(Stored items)
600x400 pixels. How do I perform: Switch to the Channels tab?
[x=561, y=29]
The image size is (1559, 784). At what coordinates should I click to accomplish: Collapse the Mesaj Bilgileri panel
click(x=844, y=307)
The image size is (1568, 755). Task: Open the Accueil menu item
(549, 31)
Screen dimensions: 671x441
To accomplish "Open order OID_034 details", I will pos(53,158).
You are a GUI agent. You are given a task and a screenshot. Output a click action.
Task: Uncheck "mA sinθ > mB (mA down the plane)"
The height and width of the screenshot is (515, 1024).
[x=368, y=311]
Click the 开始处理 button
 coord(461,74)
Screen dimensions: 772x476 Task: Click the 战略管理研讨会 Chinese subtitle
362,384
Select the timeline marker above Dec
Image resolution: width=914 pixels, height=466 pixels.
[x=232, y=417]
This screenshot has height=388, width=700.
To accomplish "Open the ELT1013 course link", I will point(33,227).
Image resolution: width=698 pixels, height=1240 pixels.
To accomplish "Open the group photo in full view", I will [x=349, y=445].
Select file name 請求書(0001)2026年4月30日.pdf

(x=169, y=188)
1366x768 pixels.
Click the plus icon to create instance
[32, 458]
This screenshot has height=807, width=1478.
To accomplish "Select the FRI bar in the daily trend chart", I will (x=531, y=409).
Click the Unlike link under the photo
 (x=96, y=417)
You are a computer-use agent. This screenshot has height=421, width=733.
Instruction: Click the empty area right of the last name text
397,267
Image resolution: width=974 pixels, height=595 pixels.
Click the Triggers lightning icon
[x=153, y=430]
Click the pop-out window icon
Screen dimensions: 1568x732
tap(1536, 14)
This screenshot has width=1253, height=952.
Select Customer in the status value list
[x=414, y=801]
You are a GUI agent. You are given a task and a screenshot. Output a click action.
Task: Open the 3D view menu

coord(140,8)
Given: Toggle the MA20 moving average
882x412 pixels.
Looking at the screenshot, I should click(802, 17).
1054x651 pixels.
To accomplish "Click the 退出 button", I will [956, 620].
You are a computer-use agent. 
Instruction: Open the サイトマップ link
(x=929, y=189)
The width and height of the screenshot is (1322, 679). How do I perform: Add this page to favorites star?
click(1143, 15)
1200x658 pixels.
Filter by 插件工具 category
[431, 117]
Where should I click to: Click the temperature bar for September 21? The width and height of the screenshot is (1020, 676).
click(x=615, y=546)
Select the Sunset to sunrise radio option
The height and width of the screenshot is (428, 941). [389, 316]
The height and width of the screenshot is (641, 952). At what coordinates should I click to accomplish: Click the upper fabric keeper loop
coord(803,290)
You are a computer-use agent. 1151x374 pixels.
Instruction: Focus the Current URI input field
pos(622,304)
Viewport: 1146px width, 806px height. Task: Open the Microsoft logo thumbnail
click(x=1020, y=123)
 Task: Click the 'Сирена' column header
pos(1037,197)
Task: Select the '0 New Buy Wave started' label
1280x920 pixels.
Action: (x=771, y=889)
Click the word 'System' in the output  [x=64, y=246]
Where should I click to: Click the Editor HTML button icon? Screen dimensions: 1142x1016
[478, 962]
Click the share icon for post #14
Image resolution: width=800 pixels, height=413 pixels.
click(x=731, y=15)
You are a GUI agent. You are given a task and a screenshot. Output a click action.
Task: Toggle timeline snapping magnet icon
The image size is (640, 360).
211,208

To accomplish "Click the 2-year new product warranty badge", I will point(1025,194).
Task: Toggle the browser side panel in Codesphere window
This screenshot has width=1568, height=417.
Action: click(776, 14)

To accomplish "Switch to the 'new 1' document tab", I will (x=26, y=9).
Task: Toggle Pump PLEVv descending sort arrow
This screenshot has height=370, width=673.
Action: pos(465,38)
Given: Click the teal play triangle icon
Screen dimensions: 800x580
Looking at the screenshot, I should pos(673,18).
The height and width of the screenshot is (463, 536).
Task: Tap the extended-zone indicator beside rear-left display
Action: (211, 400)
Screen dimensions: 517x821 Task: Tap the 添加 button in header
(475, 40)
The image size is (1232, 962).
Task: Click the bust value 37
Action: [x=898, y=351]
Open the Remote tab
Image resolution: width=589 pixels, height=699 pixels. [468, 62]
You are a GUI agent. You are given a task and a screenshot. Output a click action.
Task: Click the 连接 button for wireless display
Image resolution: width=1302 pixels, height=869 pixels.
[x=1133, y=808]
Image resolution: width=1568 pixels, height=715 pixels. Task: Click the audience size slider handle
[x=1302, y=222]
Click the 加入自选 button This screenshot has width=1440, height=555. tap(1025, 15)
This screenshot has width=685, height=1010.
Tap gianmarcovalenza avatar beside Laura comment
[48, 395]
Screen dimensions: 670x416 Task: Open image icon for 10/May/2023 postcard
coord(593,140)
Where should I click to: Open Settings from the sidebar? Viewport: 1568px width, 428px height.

▸ What the task asks
Pick out every line above that holds the word "point" and copy it.

▸ Task solution
To accomplish "Open the ELT1013 course link", I will point(33,227).
To accomplish "Click the 2-year new product warranty badge", I will point(1025,194).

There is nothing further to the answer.